Faceless Chinese Workers
If the problems in China’s financial sector are the most serious issues in the nation’s economy today, the problems in its massive factory workforce aren’t far behind. The workforce, composed of almost 300 million migrant workers, according to analysts, is getting older and growing restless.
China’s migrant workers, people who have streamed into the nation’s bustling cities from its rural areas to perform grueling factory and other menial work, are trapped in poverty. Although Xi Jinping, China’s 64-year-old ruler, claims that his regime has lifted more than 20 million people out of poverty during the last two years alone, he defines poverty as an annual income of less than 2,300 yuan, or about $350. In stark contrast, the World Bank, in defining a category it calls extreme poverty, cites an annual income of less than $700.
In proposing to eliminate poverty for millions of people who have almost nothing, Xi Jinping has vowed to transform life in China by 2020. The Chinese leader has begun allocating money to poverty programs, including $20 billion in 2017, but it is a very small amount in comparison to the public welfare funds needed.
Meanwhile, Xi Jinping has not addressed the rights of workers. By the fall of 2017, the people responsible for the dramatic rise of China’s economy into the world’s second largest continue to toil in obscurity.
China’s Migrant Workers
As growing numbers of China’s migrant workers call for better working conditions, including higher wages, for the jobs in which they toil on the fringes of the nation’s rapidly modernizing cities, they increasingly find themselves the subjects of abuse by unyielding employers and communist party officials.
In addition to withholding wages and using wrongful dismissals to take advantage of workers, business and government officials in China keep outspoken workers in line with more physical forms of intimidation: Beatings are common.
Huang Wenhai, a veteran Chinese documentary filmmaker, provides a glimpse into a world fraught with danger and anxiety after living for a year with migrant workers along China’s southern coast. In a gritty film, called We the Workers, released at the beginning of November, Huang describes the efforts of a group of workers fighting for rights in China’s Pearl River Delta, adjacent to Hong Kong.
The middle-aged and young men at the heart of Huang’s film are willing to give up old lives, including families in distant villages, in pursuit of rights for themselves and fellow workers at factories producing a wide range of goods, from apparel and TVs to jewelry and shoes.
“I think the power structure in China is facing a big problem,” Huang says. “It is the migrant worker population.”
Faceless Chinese Workers
But it’s not in southeastern China that Xi Jinping and his communist party regime face their biggest problem. Rather, it’s in Beijing, China’s capital, in the nation’s northeastern corner, where one out of every three residents is a migrant worker. The total number of people in the city is approaching 23 million.
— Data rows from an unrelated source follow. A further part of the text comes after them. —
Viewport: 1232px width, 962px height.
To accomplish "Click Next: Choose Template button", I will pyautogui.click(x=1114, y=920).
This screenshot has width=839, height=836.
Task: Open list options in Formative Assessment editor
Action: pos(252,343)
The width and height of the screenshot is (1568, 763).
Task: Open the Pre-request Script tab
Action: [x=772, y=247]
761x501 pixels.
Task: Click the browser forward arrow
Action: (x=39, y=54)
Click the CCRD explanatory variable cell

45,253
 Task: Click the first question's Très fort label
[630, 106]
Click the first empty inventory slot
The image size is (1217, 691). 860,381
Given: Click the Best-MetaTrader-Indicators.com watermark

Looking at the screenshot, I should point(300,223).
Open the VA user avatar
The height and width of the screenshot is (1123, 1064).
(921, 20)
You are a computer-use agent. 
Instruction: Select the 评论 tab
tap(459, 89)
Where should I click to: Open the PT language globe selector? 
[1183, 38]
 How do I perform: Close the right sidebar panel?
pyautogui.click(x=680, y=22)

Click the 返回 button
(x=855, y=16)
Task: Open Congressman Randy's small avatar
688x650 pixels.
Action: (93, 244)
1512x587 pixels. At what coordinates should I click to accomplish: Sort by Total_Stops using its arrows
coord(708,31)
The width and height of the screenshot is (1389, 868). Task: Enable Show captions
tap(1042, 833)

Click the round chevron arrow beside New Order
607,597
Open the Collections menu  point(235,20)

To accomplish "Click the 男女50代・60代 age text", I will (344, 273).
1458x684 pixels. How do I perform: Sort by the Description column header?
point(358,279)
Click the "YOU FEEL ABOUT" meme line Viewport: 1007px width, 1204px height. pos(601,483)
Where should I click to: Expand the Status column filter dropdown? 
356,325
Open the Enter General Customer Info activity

The Chinese power structure already has launched a campaign to clear away the city’s large population of migrant workers.
At the end of November, during freezing cold weather, Chinese authorities began evicting tens of thousands of migrant workers from their homes on the outskirts of Beijing, citing health and safety concerns after a November 18th fire in a shoddy apartment building killed 19 people, primarily migrant workers and their children.
Officials in Beijing claim they must rid the city of unsafe, illegal dwellings.
But critics point to a systematic effort to suppress the rights of migrant workers by denying them access to the same social services to which officially registered city residents have access.
In China, a citizen is supposed to possess a household registration, called hukou, in the place of his or her residence. The citizen’s hukou enables him or her to gain access to hospitals, schools, and public welfare funds. However, when a citizen possesses a hukou tied to a place other than his or her place of residence, practically, that person does not have access to any social services.
At this point, it seems likely that migrant workers in Beijing will suffer the same fate as migrant workers elsewhere in China. In addition to the beatings they endure as they fight for rights in southeastern China, the heroes of Huang’s film eventually lose their freedom. “Right after we finished filming,” Huang says, “many of the protagonists were arrested and put in jail.”
“Chinese workers are faceless,” Huang says.
Massive Chinese Force
Whether or not Xi Jinping can eliminate poverty in China by 2020, he will have to address the rights of workers sooner or later. “The solution is to build a civil society where workers can collectively bargain their rights without intimidation by their employers or government officials,” Huang says.
While Xi Jinping won’t embrace such a solution any time soon, he also can’t expect to subdue China’s massive population of migrant workers for long.
After losing their jobs, homes, and freedoms, what else do the nation’s most downtrodden citizens have to lose?
As faceless Chinese workers fight for rights, they already are showing they are willing to lay down their lives. A population of almost 300 million, desperate to survive, can become a formidable force for any ruler, no matter how powerful, to keep down.